Step 1: Problem Identification
What problem will your simulation address? To identify the problem, you need to define the current approach, then determine the ideal approach. The gap between the ideal and current approach becomes your problem. This step will ground the simulation curriculum and determine the needs of the learner.
Ideal Approach – Current Approach = Gap Analysis
Achieving competency in procedural skills is vital in interventional pain management. Assessing competency in procedural skills poses a unique challenge because it is difficult to standardize the measurement of procedural mastery. We currently lack an approach to assess different aspects of neuromodulation skills during fellowship training.
Step 2: Target Needs Assessment
This step is intended to define the role of the simulation training within the overall curriculum. Who is the learner? What do the learners need to know, and how will they learn this target? We realized that a majority of our pain fellows struggle with basic surgical skills at the start of fellowship training and decided to introduce a workshop to help develop foundational skills (figure 2) prior to real-life patient encounters.
Figure 2: Surgical skills workshop.
Step 3: Goals & Objectives
Develop general goals as well as specific measurable objectives that will direct the educational content of your simulation. Goals should be broad in nature and strategic. Ask yourself what is the overall purpose of your simulation?
To develop well-written objectives, many will use the SMART approach.7 Developing objectives requires a clear picture of the results expected from program activities. The more specific your objectives are, the easier it will be to demonstrate success. SMART is a mnemonic acronym with each letter giving criteria for setting objectives.
- Specific: The specific part of an objective tells us what will change and for whom it will change.
- Measurable: This implies the ability to quantify an activity or its results. A baseline measurement is required to document change (e.g., to measure percentage increase or decrease).
- Attainable/Achievable: The objective must be feasible with the available resources. For example, do you have the task trainer that is needed?
- Relevant: Relevant relates to the relationship between the objective and the overall goals of the program.
- Timebound: A specified, reasonable time frame should be incorporated into the objective statement.
Goal: Develop basic surgical skills
- Learn the general types of instruments for basic surgical techniques.

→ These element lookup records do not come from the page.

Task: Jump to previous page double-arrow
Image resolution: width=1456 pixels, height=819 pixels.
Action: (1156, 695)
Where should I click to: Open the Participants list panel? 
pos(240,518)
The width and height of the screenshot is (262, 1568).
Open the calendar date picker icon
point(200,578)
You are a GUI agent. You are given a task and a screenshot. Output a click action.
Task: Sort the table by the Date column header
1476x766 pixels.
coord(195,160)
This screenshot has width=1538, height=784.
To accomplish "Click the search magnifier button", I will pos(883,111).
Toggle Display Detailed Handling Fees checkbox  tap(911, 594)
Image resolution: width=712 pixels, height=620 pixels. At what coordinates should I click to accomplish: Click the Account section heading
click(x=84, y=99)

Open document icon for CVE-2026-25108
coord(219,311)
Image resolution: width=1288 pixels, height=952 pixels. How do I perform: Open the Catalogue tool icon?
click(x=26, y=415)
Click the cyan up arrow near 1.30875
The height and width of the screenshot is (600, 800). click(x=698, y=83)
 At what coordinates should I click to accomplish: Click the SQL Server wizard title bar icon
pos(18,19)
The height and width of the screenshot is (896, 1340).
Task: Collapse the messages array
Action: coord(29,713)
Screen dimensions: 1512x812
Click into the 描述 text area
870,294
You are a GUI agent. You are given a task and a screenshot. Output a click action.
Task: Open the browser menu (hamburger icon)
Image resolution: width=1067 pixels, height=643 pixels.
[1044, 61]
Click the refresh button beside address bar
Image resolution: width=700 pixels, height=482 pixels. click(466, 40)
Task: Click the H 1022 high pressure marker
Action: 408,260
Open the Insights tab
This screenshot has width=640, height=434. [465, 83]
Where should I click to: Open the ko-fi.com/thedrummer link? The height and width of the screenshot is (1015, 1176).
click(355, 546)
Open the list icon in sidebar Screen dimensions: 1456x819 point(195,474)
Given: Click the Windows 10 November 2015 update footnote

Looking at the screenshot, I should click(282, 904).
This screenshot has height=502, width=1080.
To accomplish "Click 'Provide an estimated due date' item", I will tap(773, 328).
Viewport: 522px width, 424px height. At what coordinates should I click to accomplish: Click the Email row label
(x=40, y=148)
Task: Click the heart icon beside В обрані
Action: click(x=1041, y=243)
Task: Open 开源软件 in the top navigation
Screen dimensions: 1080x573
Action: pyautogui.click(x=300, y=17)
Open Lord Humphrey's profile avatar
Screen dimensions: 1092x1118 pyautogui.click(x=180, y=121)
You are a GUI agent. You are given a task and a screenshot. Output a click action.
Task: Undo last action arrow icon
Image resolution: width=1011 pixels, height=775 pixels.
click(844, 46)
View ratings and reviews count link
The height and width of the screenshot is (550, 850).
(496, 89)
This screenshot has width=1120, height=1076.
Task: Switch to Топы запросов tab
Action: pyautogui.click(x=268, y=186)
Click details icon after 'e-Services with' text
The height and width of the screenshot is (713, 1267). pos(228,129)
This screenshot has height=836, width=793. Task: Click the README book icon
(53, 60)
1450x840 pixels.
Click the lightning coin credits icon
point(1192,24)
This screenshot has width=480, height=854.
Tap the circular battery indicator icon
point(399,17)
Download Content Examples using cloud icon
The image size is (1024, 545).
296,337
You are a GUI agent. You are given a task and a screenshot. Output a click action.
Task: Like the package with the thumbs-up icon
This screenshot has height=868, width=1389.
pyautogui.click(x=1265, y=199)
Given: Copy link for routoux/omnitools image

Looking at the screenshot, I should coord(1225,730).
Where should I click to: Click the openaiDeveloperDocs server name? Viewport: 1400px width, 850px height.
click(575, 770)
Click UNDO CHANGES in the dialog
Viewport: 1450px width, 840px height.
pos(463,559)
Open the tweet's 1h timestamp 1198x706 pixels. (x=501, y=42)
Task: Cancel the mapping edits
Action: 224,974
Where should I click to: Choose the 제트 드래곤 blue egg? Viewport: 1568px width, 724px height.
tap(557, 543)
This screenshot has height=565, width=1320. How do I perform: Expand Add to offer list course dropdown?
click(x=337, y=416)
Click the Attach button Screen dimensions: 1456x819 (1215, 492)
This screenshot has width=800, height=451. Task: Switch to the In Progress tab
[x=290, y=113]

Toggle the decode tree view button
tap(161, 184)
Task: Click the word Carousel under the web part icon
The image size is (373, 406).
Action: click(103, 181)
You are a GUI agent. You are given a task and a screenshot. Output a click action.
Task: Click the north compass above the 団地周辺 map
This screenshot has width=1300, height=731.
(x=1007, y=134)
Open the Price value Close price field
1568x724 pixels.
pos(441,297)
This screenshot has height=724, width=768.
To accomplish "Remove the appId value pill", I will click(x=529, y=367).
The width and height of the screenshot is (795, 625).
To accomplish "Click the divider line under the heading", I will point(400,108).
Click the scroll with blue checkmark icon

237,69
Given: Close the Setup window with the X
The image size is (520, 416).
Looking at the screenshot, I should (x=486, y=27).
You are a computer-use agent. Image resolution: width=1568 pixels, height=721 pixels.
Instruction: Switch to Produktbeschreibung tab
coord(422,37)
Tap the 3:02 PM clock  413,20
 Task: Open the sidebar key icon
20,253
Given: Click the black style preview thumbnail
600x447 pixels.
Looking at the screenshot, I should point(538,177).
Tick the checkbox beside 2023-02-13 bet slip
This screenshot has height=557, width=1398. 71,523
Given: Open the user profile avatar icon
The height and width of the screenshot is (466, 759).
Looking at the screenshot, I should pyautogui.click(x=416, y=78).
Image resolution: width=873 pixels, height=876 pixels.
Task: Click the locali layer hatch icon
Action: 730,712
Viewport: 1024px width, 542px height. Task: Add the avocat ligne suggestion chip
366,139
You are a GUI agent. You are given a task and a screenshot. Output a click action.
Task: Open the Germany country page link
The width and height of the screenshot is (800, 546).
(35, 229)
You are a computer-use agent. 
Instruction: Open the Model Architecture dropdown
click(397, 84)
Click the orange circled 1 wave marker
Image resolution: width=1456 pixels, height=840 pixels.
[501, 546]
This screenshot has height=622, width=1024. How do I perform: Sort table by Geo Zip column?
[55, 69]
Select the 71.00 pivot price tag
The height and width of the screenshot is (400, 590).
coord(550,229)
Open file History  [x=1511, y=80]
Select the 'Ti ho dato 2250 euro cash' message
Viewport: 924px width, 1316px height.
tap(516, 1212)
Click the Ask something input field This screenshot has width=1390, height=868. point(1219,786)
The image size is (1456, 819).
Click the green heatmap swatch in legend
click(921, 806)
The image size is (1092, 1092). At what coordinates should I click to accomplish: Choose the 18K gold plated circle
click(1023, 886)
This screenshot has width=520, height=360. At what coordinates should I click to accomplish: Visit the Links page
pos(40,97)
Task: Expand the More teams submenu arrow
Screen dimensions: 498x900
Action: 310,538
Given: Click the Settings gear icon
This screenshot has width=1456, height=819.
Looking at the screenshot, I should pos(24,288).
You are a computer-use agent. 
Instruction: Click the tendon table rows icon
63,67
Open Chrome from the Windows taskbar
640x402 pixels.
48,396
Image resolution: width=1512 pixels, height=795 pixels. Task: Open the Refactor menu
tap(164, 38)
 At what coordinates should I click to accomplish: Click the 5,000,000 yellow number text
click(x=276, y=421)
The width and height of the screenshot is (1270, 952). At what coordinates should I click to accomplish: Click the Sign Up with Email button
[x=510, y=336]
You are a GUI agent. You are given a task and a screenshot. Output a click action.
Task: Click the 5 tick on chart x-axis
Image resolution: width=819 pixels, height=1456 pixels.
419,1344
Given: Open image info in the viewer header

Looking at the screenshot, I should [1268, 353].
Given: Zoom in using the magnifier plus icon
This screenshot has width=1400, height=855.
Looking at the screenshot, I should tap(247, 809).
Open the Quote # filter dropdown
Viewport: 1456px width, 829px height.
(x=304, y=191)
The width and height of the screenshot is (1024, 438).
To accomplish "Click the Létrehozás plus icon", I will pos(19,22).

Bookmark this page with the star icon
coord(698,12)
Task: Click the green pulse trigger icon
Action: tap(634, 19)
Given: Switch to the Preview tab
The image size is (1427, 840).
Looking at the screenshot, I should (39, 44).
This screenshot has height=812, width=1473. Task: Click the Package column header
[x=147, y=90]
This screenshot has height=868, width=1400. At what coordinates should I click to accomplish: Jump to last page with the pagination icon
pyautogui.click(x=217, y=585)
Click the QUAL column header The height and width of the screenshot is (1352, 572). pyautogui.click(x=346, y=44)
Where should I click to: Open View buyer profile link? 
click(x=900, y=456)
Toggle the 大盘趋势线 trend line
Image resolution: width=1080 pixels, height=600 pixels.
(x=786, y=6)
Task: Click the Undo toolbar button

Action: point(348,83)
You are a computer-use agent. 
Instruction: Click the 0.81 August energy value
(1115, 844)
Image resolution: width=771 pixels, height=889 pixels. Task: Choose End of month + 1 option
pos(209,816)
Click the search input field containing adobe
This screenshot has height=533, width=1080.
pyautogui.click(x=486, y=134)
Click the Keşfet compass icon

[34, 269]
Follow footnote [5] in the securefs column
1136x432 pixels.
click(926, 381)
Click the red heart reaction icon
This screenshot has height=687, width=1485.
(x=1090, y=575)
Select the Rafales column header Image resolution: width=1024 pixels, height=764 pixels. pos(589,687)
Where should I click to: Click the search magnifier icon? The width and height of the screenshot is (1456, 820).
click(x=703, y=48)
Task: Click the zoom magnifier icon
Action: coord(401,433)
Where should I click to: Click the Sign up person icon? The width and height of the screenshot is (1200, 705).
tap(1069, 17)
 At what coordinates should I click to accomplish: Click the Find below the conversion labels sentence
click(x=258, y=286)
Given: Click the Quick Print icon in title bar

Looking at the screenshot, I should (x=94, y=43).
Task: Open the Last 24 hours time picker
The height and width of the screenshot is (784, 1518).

- Learn the basic concepts fundamental to suture placement: simple running and interrupted sutures (subcuticular and buried).
Step 4: Educational Strategies
This step includes the content that will be taught and the educational method that will be used along with the faculty development strategies.
Content: Simulation curricula tend to use mastery learning, a competency-based learning, where training is personalized to learner’s ability and they continue to train until they reach 100% passing. The variable becomes the number of trials to reach 100%. It is important that we “teach errors” and how to identify, avoid, and remediate. Simulation is the only educational tool that provides “permission to fail” or “do harm” without injury to a real patient.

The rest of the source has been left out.